= To do =
(A) Answer these questions using the pairs skating interview:
(i) How old are the young pairs skaters at Deanna's rink?
(ii) In which country are pair seminars to train more coaches already being held?
(iii) How many revolutions on one arm does Max say a lift now needs to count as a level?
(B) Continue the pairs skating interview from its final sentence.

= Source passage =

━━━━━━━━━━━━━━━━━━━━

Max: And no one was retiring during that time, top teams being there for so long, while teams under them tried to keep going but all stopped [at the same time].

Deanna: We lost a lot of people. But we have some baby pairs at the rink, they're 10-13 years old. I think learning another skill when you're young is a really great thing to do. If you do pairs for a couple of years when you're a kid, you've got those skills in your back pocket. You already know to skate with somebody else, how to do a death spiral, a throw or a side-by-side jump.
If there's the possibility, they should have boys and girls at a yearly camp where they try to pair people together. Or have a pair seminar to get more coaches coaching, which they are doing in Canada. There are some male skaters who you look at when they're 15, and you think: "You're going be a pair boy. You don't know it yet. But you're muscular, you've got broad shoulders, you're not going to be doing a quad Axel." That person should already be doing pairs. I'm a pushy person, so I would say: "I think that you should strongly consider getting involved in pairs now, because you could be ahead of the game by the time you're 20." If there's a kid in juniors who got last, but he's got the body for pairs, why aren't we saying to that kid: "Hey, we think you have a lot of talent. We just think you're doing the wrong discipline. Why don't you try this? Listen, there's five girls that are interested. Here you go." I think there could be probably triple the number of teams in North America, simply if that was done.

Max: Especially for the boys, it's hard to learn these skills, so start building these muscles, learn to do the lift and be stable, you need experience. Also, maybe, adjust the level of difficulty for the lower levels, to build [gradually]. I remember back in my day, when I was doing lower levels, one revolution on one arm was a level [in a lift]. Now it's two revolutions on one arm. It's too hard for younger teams to do it, too much. Just do a nice one revolution, with good basics.

In the Junior Grand Prix this year, you could see how lifts were a struggle for many of the teams in the last group. From a learning perspective it was interesting, though, because you could see the difference and understand what the steps are that teams go through to build up their skills.

━━━━━━━━━━━━━━━━━━━━

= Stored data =

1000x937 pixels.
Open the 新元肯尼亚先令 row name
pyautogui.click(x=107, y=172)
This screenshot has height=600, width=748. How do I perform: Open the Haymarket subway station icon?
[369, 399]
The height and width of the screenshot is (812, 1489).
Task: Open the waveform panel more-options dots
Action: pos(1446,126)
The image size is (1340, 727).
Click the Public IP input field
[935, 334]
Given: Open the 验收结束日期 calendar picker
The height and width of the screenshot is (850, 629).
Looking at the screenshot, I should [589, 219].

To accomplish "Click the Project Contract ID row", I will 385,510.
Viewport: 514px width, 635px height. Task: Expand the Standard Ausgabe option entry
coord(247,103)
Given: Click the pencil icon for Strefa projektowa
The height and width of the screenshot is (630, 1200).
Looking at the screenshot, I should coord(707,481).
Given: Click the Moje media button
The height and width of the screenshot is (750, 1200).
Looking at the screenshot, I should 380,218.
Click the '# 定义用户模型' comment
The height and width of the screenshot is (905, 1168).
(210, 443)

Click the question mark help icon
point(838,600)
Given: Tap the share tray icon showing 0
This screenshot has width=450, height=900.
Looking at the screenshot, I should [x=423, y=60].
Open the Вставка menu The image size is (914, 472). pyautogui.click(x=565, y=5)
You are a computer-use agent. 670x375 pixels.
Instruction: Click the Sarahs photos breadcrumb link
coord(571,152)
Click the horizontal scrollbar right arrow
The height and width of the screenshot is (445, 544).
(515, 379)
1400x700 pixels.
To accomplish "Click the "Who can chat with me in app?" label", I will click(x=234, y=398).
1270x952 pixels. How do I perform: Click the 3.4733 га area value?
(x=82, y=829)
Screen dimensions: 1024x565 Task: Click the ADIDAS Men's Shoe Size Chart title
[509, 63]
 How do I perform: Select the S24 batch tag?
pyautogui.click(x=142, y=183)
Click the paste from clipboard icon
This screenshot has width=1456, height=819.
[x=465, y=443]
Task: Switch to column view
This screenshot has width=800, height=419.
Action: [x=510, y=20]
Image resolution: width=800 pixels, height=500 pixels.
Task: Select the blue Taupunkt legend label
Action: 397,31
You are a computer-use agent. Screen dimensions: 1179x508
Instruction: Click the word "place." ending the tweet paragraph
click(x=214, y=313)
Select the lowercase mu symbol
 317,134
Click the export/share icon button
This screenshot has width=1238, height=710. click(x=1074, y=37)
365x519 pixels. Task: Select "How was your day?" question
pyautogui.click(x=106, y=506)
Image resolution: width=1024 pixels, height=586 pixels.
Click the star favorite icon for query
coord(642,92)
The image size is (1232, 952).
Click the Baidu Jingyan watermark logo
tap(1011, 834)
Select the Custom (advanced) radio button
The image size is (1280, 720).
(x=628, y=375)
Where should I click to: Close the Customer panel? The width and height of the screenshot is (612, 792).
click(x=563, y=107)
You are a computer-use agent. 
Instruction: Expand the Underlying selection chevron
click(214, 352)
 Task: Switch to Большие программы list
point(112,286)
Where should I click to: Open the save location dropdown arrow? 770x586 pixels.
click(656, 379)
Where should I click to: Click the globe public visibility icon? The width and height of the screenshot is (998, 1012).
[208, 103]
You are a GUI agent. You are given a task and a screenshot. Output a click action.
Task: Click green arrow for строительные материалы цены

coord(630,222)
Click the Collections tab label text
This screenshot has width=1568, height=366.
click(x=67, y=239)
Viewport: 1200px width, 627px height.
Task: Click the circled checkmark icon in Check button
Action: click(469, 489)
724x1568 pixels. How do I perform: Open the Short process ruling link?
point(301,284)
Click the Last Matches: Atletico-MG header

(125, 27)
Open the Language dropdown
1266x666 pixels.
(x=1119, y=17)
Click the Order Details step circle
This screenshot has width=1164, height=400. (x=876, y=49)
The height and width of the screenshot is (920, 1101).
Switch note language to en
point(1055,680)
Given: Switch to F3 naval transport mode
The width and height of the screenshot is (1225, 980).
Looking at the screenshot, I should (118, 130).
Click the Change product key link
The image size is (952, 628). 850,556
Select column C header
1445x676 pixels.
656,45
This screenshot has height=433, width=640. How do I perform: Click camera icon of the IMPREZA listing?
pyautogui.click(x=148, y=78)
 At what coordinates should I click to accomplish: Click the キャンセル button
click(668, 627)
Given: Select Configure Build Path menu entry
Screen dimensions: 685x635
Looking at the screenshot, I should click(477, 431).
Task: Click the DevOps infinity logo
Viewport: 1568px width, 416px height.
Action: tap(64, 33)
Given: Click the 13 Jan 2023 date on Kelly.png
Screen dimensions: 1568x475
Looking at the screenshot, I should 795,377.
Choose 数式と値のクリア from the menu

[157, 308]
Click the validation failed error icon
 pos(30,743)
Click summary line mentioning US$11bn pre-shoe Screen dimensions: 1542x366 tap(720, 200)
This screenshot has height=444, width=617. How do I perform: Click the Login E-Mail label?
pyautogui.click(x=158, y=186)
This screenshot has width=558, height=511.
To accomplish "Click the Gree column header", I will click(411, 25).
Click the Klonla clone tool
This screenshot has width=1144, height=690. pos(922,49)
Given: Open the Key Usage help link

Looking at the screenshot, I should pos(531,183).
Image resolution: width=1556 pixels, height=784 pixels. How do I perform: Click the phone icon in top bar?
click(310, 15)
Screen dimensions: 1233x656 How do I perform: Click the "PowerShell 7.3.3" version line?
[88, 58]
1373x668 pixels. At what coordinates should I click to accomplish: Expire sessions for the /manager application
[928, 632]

━━━━━━━━━━━━━━━━━━━━

= Task-by-task results =
(A)
(i) 10 to 13 years old.
(ii) Canada.
(iii) Two revolutions.

(B)
Deanna: It wasn't even so different here. Some of the teams at this event were just up from juniors, and you see the difference. Max and I, we did our one lift from one end of the rink to completely the other end, whereas some of them go from the middle. You need to learn all that stuff. You need to be able to do the most basic of lifts and cover the rink at that speed before you'd ever be able to do a level four like that. It's 1000 times harder with an entry and an exit and the one arm, the change of position. I think people wouldn't mind seeing even more basic lifts if they're flying across the ice.

Max: People would like it. They want to see a nice flow, nice execution. I noticed that fans are scared of watching lower-level pairs. If people watching aren't scared, then it will increase the amount of people trying pairs.

Deanna: No one wants to see it be dangerous. If a daughter that thought of trying pairs should see things like a fall on a lift into the boards, she is not going to try it anymore - and the mother probably won't let her!

When it comes to the polish and ease in skills the difference between you or Alexa and Brandon and rest of the teams is really notable. Does it feel good for you to be up in that category with the World champions?

Deanna: Yesterday, we weren't expecting to be that close. We're happy with our scores but this event, as far as pairs go, had the fewest names I recognize. But as the events go on, I recognize more and more. So, we'll see as we go!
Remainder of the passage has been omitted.